Zou de Messias lijden en sterven?
ZOALS wij reeds hebben gezien, verwachtten de eerste-eeuwse joden een leider die de Romeinse overheersing zou afwerpen, een joods koninkrijk over Israël zou oprichten en een tijdperk van door God geschonken vrede en zegeningen zou introduceren. Aangezien Jezus van Nazareth dit nooit heeft bewerkstelligd, wilde de joodse natie hem niet als de Messias aanvaarden.
Vele joden echter die door Jezus’ leringen waren aangetrokken, bleven ook na zijn dood geloven dat hij de Messias was. Waarom waren zij hiertoe in staat? Als de Hebreeuwse Geschriften te kennen gaven dat de Messias door middel van een koninkrijk over Israël een tijd van grote zegeningen zou brengen, hoe konden deze joden dan blijven geloven in iemand die er niet in was geslaagd dit te bewerkstelligen maar die in plaats daarvan lijden had ondergaan en ter dood was gebracht?
Zoals uit hun geschriften blijkt, kwamen Jezus’ joodse discipelen al gauw na zijn dood tot de conclusie dat men enkele belangrijke profetieën uit de Hebreeuwse Geschriften over het hoofd had gezien, passages die erop wezen dat de Messias een voorbereidend werk zou verrichten voordat hij als koning over Israël zou regeren. Welk werk is dit? En waar spreken de Hebreeuwse Geschriften erover dat de Messias dit voorbereidende werk zou doen?

GESELECTEERD MATERIAAL:
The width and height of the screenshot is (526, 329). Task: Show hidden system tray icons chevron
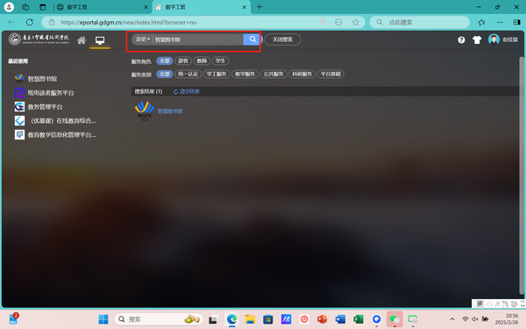(x=451, y=319)
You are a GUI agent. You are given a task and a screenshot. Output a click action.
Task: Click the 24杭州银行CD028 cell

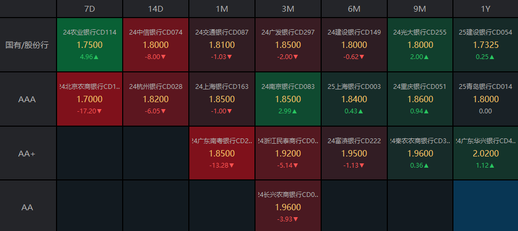156,99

UIT TE VOEREN:
- 1) Neem uit de tekst over de Messias letterlijk het gedeelte over tussen "Zou de Messias" en "de Messias aanvaarden.", beide inbegrepen.
- 2) Vertaal de volgende zin uit de tekst over de Messias in het Engels: "Vele joden echter die door Jezus’ leringen waren aangetrokken, bleven ook na zijn dood geloven dat hij de Messias was."
- 3) Zet de tekst over de Messias voort vanaf het punt waar deze eindigt.
Het materiaal houdt geen verband met de tekst over de Messias.

VERSTREKTE ANTWOORDEN:
- 1)
Zou de Messias lijden en sterven?
ZOALS wij reeds hebben gezien, verwachtten de eerste-eeuwse joden een leider die de Romeinse overheersing zou afwerpen, een joods koninkrijk over Israël zou oprichten en een tijdperk van door God geschonken vrede en zegeningen zou introduceren. Aangezien Jezus van Nazareth dit nooit heeft bewerkstelligd, wilde de joodse natie hem niet als de Messias aanvaarden.

- 2) Many Jews, however, who had been drawn by Jesus' teachings continued to believe even after his death that he was the Messiah.

- 3)
Daniëls Messiaanse profetie
Hoewel de Hebreeuwse Geschriften vaak het Hebreeuwse woord voor Messias of gezalfde gebruiken als er wordt gedoeld op de koningen en priesters van het oude Israël, worden er in de Hebreeuwse tekst altijd nader omschrijvende bijvoeglijke bepalingen aangetroffen als naar deze mindere gezalfden verwezen wordt. Er is echter één tekst waar het Hebreeuwse woord voor Messias zonder een verdere omschrijving verschijnt en in deze tekst blijkt het woord dus naar de Messias te verwijzen. Merk op wat deze verzen zeggen:
„Zeventig (jaar-) weken zijn vastgesteld over u als volk en over uw heilige stad, om de afvalligheid te beteugelen en een einde te maken aan zonde, en om de dwaling te verzoenen, en eeuwige redding [„eeuwige rechtvaardigheid”] te brengen . . . Weet dan en versta: Van het uitgaan van het decreet om Jeruzalem te herbouwen tot de Gezalfde [„de Messias”, Patai], de Vorst, zijn er zeven (jaar-) weken; ook tweeënzestig (jaar-) weken, opdat markt en gracht herbouwd zullen worden, en dat in de druk der tijden. En na de tweeënzestig (jaar-) weken zal een Gezalfde [„de Messias”, Patai] worden uitgeroeid [„afgesneden worden”, JP].” — Dan. 9:24-26, vertaling van Zunz.
Ook hier spreekt de bijbel van het invoeren van eeuwige rechtvaardigheid, maar het interessante is dat dat niet wordt toegeschreven aan het bestuur van de Messias. In plaats daarvan wordt het hier in verband gebracht met een in de dood afgesneden worden van de Messias!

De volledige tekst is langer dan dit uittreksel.